Step 4: Look for the same drug appearing twice in the same month. Duplicate billing does occur.

Step 5: For each drug, look up the GoodRx cash price and compare. If cash price is less than your copay, decide whether paying cash makes sense for your deductible situation.

Key Takeaway 2: Before paying your insurance copay at the pharmacy counter, check the GoodRx cash price on your phone. For patients in the deductible phase, GoodRx frequently beats insurance by $50–$150 per fill on common generic drugs. Use our drug cost calculator to compare annual costs across payment methods.

10. Specialty Drug Billing

Specialty drugs (biologics, gene therapies, high-cost infusibles) are subject to a separate set of billing rules. Most are handled through specialty pharmacies rather than retail pharmacies, and they require prior authorization before your insurer will cover them.

Prior authorization errors are common: a specialty drug approved under one diagnosis code may be denied if the pharmacy submits under a different code, even for the same drug. If a specialty drug is denied, request the specific denial reason and the appeals process. Peer-to-peer review (your physician calling the insurer’s medical director) overturns specialty drug denials in a significant percentage of cases.

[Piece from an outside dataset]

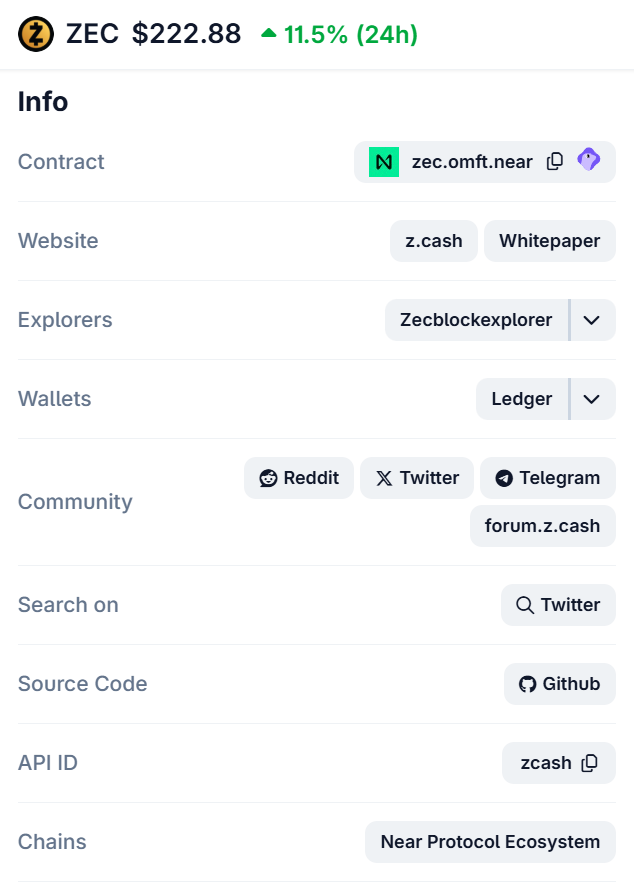634x885 pixels.
Task: Select the Ledger wallet button
Action: tap(522, 399)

Specialty pharmacy cost-sharing is often coinsurance-based (20–30% of the drug’s list price) rather than a flat copay, making it far more expensive than retail pharmacy cost-sharing. Always ask your insurer what your out-of-pocket maximum is and whether specialty drug costs count toward it.

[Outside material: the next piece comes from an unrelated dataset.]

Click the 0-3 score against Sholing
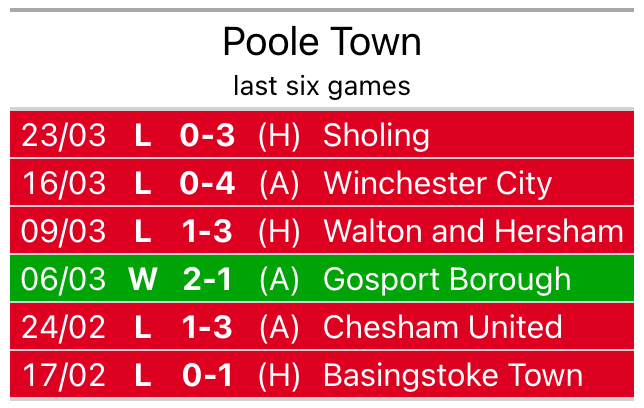This screenshot has height=408, width=644. tap(206, 136)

Frequently Asked Questions

What is a DAW code on a pharmacy bill?

DAW stands for Dispense As Written. It’s a one-digit code (0–9) on pharmacy claims that tells the insurer whether the prescriber or pharmacist required a brand-name drug. DAW-0 means no instruction was given (generic is fine). DAW-1 means the physician required the brand. DAW-2 means the patient requested brand. A DAW-1 code on a prescription with a generic equivalent available will cause your insurer to apply a brand-tier copay instead of a generic copay — sometimes $50–$150 more per fill.

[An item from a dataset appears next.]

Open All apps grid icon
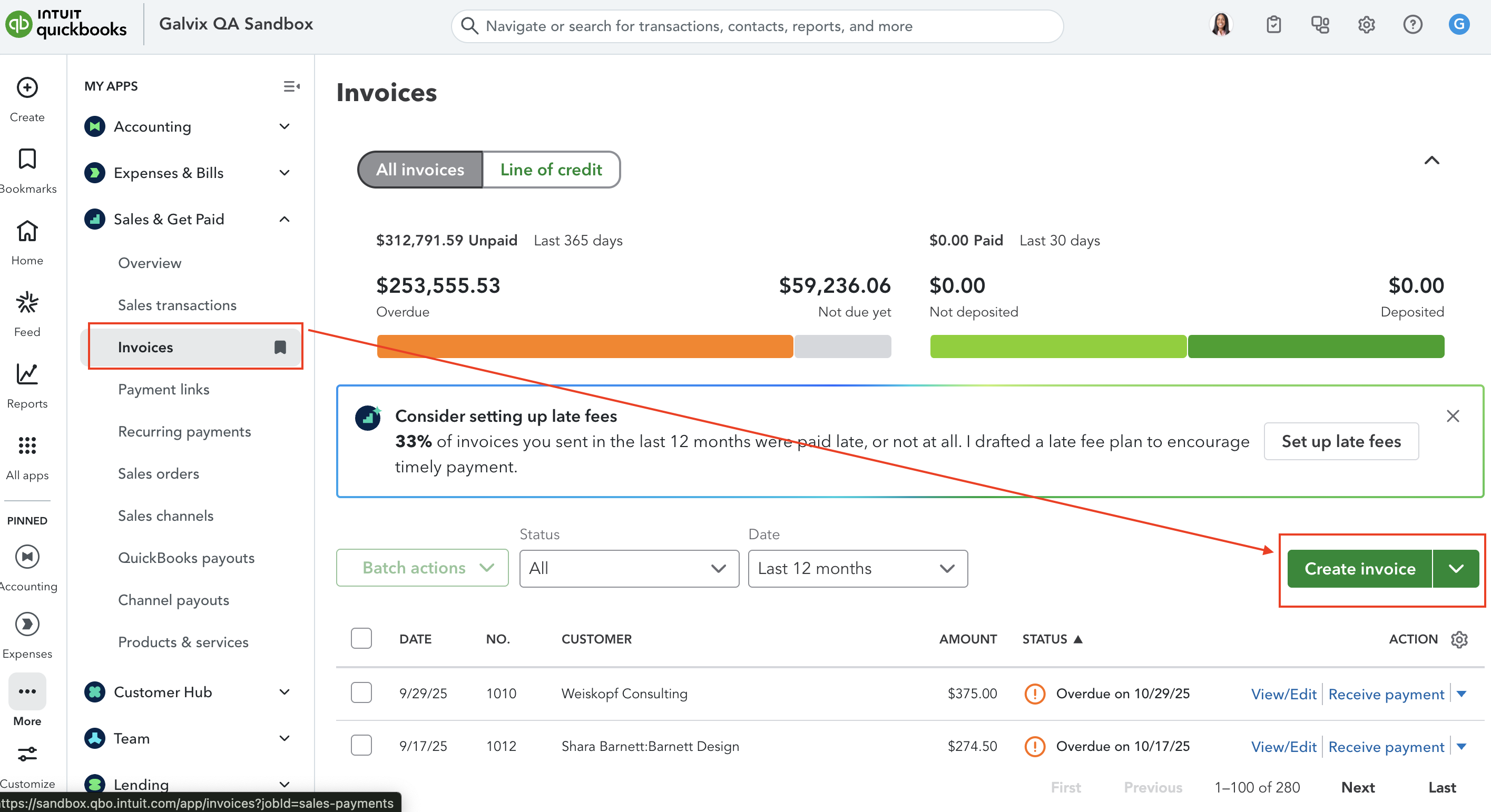 pos(27,445)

Can I use GoodRx instead of insurance?

Yes. GoodRx is not insurance but a discount card that negotiates cash prices with participating pharmacies. For many generic drugs, the GoodRx cash price is lower than your insurance copay — sometimes dramatically so. However, if you pay cash (using GoodRx or otherwise), that payment does not count toward your deductible or out-of-pocket maximum. Use GoodRx when the savings exceed what you’d gain from accumulating cost-sharing credit.

Why did my drug price suddenly change?

Drug prices change for several reasons: your insurer may have moved the drug to a higher formulary tier at the start of the plan year, the manufacturer may have raised the wholesale price, your deductible may have reset January 1st, or a generic may have become available and your plan now applies different cost-sharing. Always call your insurer or pharmacist if a price increases unexpectedly — it may be a billing error, not a legitimate price change.

What is AWP in pharmacy billing?

AWP (Average Wholesale Price) is a benchmark list price for drugs published by drug pricing databases. Despite its name, AWP does not reflect what pharmacies actually pay for drugs. It’s typically 20–25% above the true wholesale price and is used as a reference point for insurer reimbursement formulas (e.g., “AWP minus 15%”). Patients rarely pay AWP directly, but it influences the billed charge that determines your coinsurance.

How do I dispute a pharmacy billing error?

Start by requesting a detailed receipt or claims printout from the pharmacy showing the NDC code, DAW code, quantity, days supply, and the price submitted to your insurer. Compare this against your prescription. If the DAW code is wrong, ask the pharmacist to resubmit with the correct code. If the quantity or days supply is wrong, request a corrected claim. If the NDC code billed doesn’t match the drug dispensed, that’s a serious error requiring immediate correction and possibly a report to your state pharmacy board.